Records excerpted from a collection:
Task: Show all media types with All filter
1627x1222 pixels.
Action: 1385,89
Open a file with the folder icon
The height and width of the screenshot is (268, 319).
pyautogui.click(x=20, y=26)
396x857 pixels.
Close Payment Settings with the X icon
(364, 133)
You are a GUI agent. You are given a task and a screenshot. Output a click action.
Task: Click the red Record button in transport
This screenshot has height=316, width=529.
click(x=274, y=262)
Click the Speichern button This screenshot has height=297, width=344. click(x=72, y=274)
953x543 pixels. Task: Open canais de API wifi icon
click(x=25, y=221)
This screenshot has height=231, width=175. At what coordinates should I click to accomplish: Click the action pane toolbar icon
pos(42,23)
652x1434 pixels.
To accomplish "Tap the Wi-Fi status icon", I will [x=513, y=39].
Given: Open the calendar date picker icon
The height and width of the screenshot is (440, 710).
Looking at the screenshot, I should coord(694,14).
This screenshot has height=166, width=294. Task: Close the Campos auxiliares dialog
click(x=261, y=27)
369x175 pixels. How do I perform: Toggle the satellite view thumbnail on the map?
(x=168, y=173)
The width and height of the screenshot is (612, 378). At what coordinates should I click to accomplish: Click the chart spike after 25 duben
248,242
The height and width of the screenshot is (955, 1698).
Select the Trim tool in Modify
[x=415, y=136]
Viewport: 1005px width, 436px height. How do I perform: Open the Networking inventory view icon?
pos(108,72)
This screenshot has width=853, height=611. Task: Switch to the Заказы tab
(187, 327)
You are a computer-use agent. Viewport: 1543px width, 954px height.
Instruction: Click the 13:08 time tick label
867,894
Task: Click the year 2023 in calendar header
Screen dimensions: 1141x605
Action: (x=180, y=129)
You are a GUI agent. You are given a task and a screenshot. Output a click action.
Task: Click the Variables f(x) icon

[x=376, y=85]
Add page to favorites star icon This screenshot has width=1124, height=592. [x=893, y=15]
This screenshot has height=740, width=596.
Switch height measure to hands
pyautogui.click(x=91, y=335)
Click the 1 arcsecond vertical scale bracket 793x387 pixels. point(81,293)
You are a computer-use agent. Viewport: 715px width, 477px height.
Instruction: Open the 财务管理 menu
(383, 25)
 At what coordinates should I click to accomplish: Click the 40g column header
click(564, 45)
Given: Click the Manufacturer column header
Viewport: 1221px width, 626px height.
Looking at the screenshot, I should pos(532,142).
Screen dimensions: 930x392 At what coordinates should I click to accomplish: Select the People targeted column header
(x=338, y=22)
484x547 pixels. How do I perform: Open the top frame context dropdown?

## Exercise prompt
Output all of the entries, exactly as they are written.

## Output of the task
Task: Show all media types with All filter
1627x1222 pixels.
Action: 1385,89
Open a file with the folder icon
The height and width of the screenshot is (268, 319).
pyautogui.click(x=20, y=26)
396x857 pixels.
Close Payment Settings with the X icon
(364, 133)
You are a GUI agent. You are given a task and a screenshot. Output a click action.
Task: Click the red Record button in transport
This screenshot has height=316, width=529.
click(x=274, y=262)
Click the Speichern button This screenshot has height=297, width=344. click(x=72, y=274)
953x543 pixels. Task: Open canais de API wifi icon
click(x=25, y=221)
This screenshot has height=231, width=175. At what coordinates should I click to accomplish: Click the action pane toolbar icon
pos(42,23)
652x1434 pixels.
To accomplish "Tap the Wi-Fi status icon", I will [x=513, y=39].
Given: Open the calendar date picker icon
The height and width of the screenshot is (440, 710).
Looking at the screenshot, I should coord(694,14).
This screenshot has height=166, width=294. Task: Close the Campos auxiliares dialog
click(x=261, y=27)
369x175 pixels. How do I perform: Toggle the satellite view thumbnail on the map?
(x=168, y=173)
The width and height of the screenshot is (612, 378). At what coordinates should I click to accomplish: Click the chart spike after 25 duben
248,242
The height and width of the screenshot is (955, 1698).
Select the Trim tool in Modify
[x=415, y=136]
Viewport: 1005px width, 436px height. How do I perform: Open the Networking inventory view icon?
pos(108,72)
This screenshot has width=853, height=611. Task: Switch to the Заказы tab
(187, 327)
You are a computer-use agent. Viewport: 1543px width, 954px height.
Instruction: Click the 13:08 time tick label
867,894
Task: Click the year 2023 in calendar header
Screen dimensions: 1141x605
Action: (x=180, y=129)
You are a GUI agent. You are given a task and a screenshot. Output a click action.
Task: Click the Variables f(x) icon

[x=376, y=85]
Add page to favorites star icon This screenshot has width=1124, height=592. [x=893, y=15]
This screenshot has height=740, width=596.
Switch height measure to hands
pyautogui.click(x=91, y=335)
Click the 1 arcsecond vertical scale bracket 793x387 pixels. point(81,293)
You are a computer-use agent. Viewport: 715px width, 477px height.
Instruction: Open the 财务管理 menu
(383, 25)
 At what coordinates should I click to accomplish: Click the 40g column header
click(564, 45)
Given: Click the Manufacturer column header
Viewport: 1221px width, 626px height.
Looking at the screenshot, I should pos(532,142).
Screen dimensions: 930x392 At what coordinates should I click to accomplish: Select the People targeted column header
(x=338, y=22)
484x547 pixels. How do I perform: Open the top frame context dropdown?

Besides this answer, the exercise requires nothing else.